The 1982–83 season of the Moroccan Throne Cup was the 25th edition of the competition.

Olympique de Casablanca won the competition, beating Raja Club Athletic after a 1–1 draw on penalties (5–4) in the final, played at the stade Mohamed V in Casablanca.

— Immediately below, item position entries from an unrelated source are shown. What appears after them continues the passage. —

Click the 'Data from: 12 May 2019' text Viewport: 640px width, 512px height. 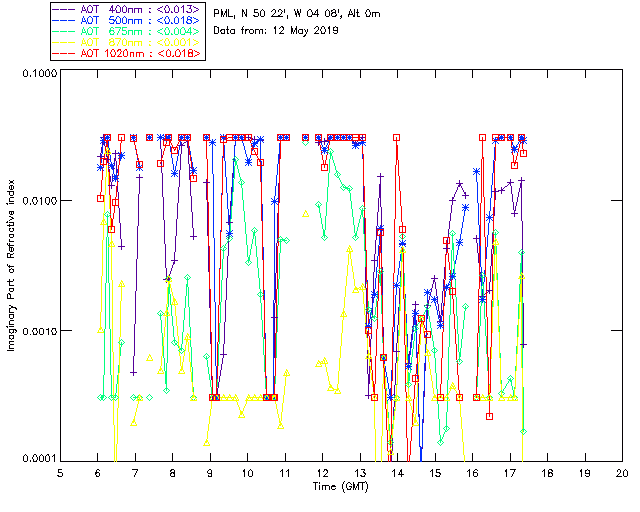[276, 31]
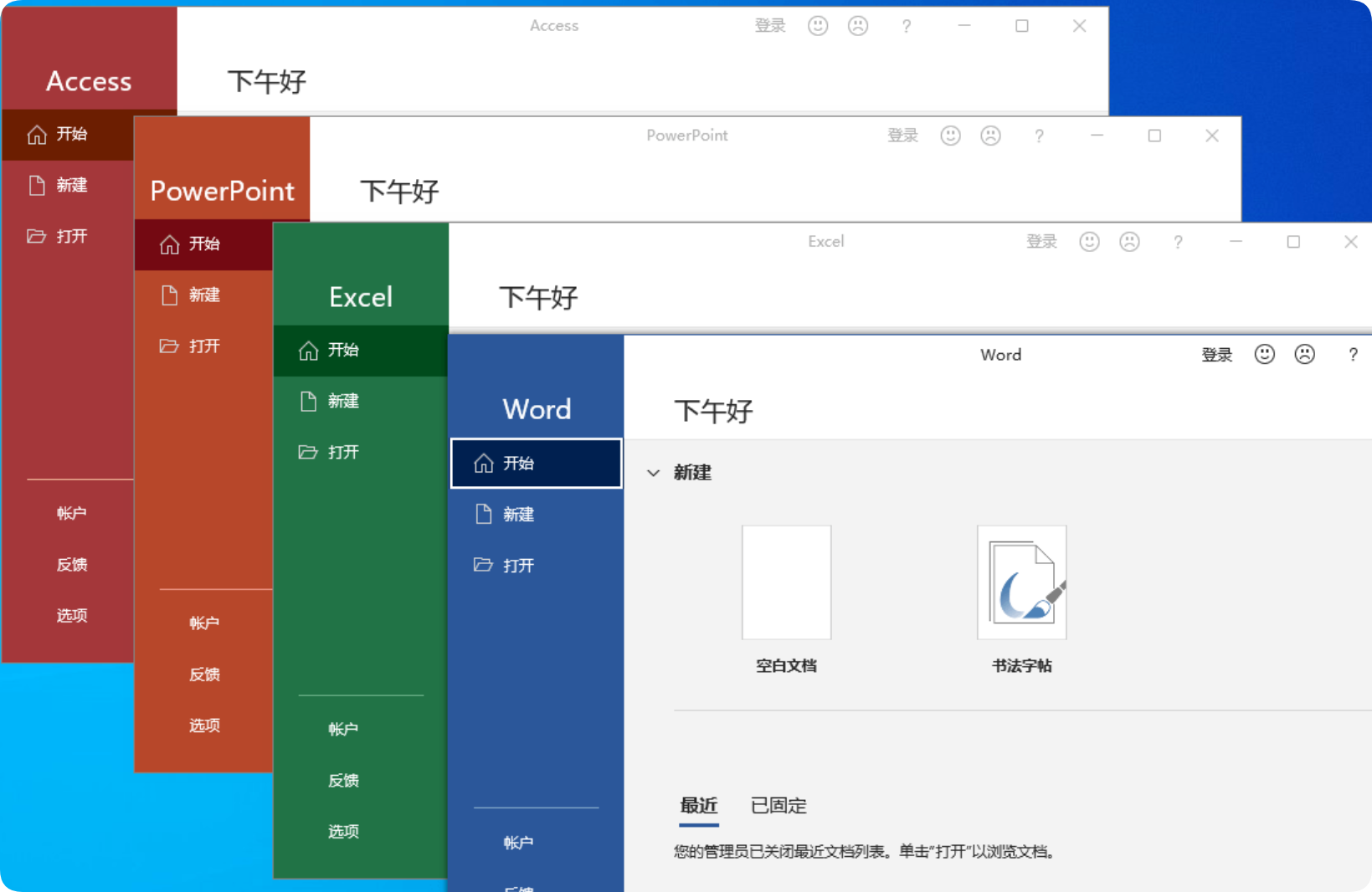Click the smiley feedback icon in Word title bar
This screenshot has height=892, width=1372.
(1264, 354)
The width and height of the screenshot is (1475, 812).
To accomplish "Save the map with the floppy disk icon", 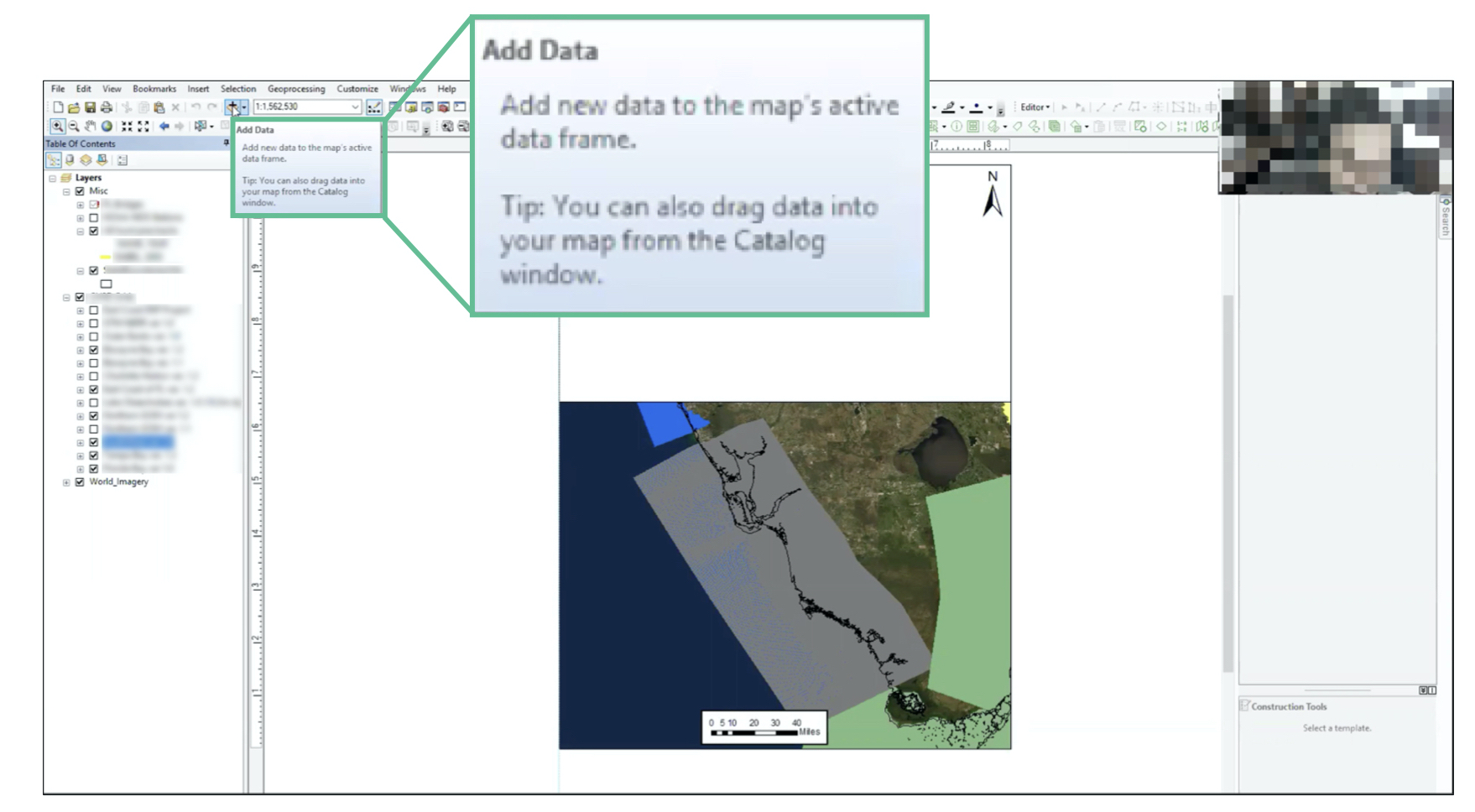I will [90, 107].
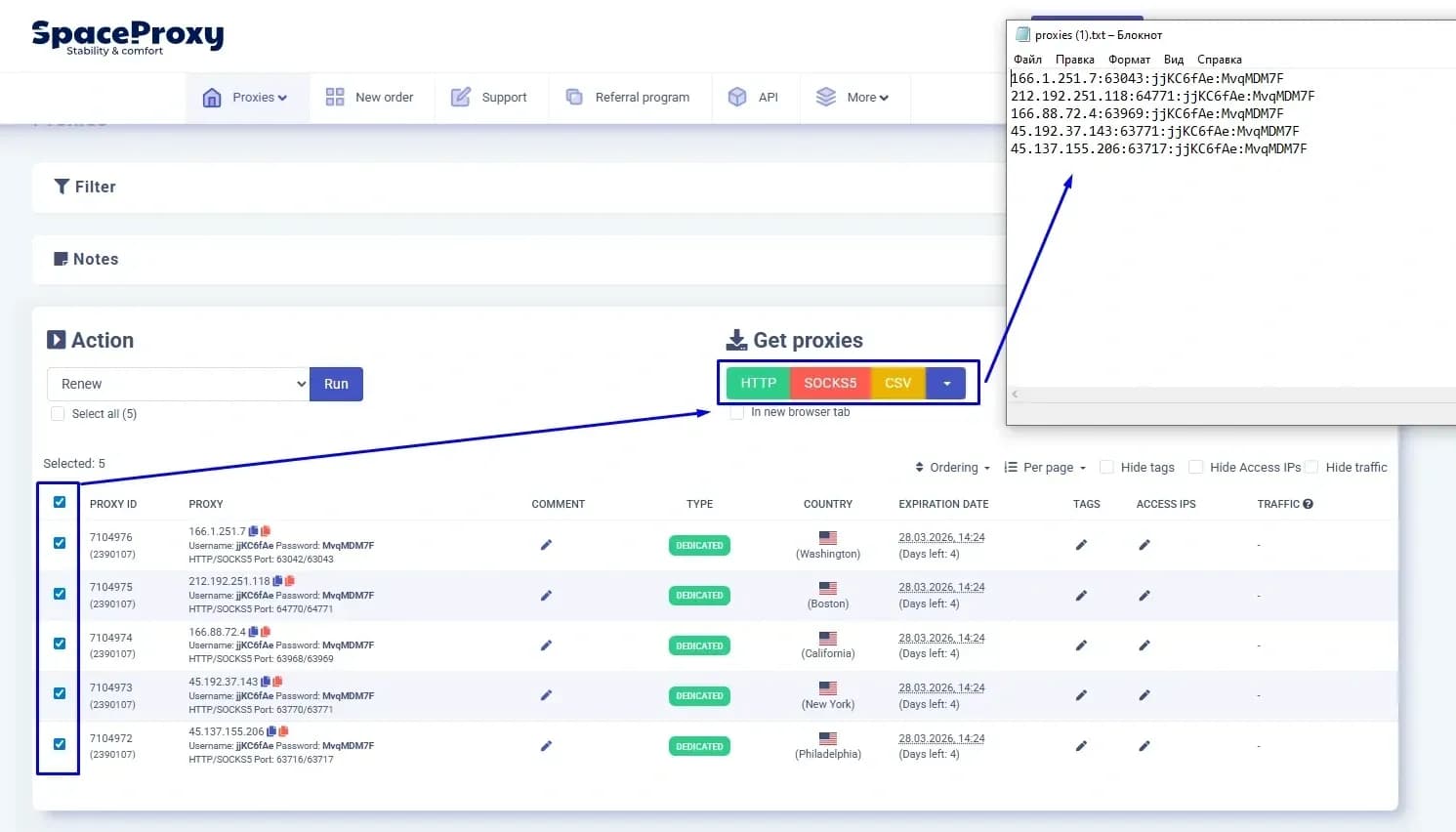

Olympique de Casablanca won the competition for the first time in their history.

== Tournament ==
=== Last 16 ===

| Team 1 | Team 2 | Result |
|---|---|---|
| Olympique de Casablanca | Tihad Gharbaoui | 3–1 |
| Stade Marocain | Raja Club Athletic | 0–2 |
| Renaissance de Berkane | Wydad Athletic Club | 1–0 |
| Raja d'Agadir | Union de Sidi Kacem | 1–4 |
| TAS de Casablanca | ASFA | 1–3 |
| Kifah Sidi Yahia Gharb | Maghreb de Fès | 1–2 |
| Difaâ Aïn Sebaâ | CODM Meknès | 0–2 |
| Ittihad Riadi Fkih Ben Salah | KAC Kénitra | 2–3 |

=== Quarter-finals ===

| Team 1 | Team 2 | Result |
|---|---|---|
| ASFA | Maghreb de Fès | 1–0 |
| Olympique de Casablanca | Union de Sidi Kacem | 3–1 |
| Renaissance de Berkane | CODM Meknès | 0–2 |
| Raja Club Athletic | KAC Kénitra | 1–0 |

=== Semi-finals ===

| Team 1 | Team 2 | Result |
|---|---|---|
| Olympique de Casablanca | CODM Meknès | 2–1 |
| Raja Club Athletic | ASFA | 1–0 |

=== Final ===
The final took place between the two winning semi-finalists, Olympique de Casablanca and Raja Club Athletic, on 21 August 1983 at the Stade Mohamed V in Casablanca.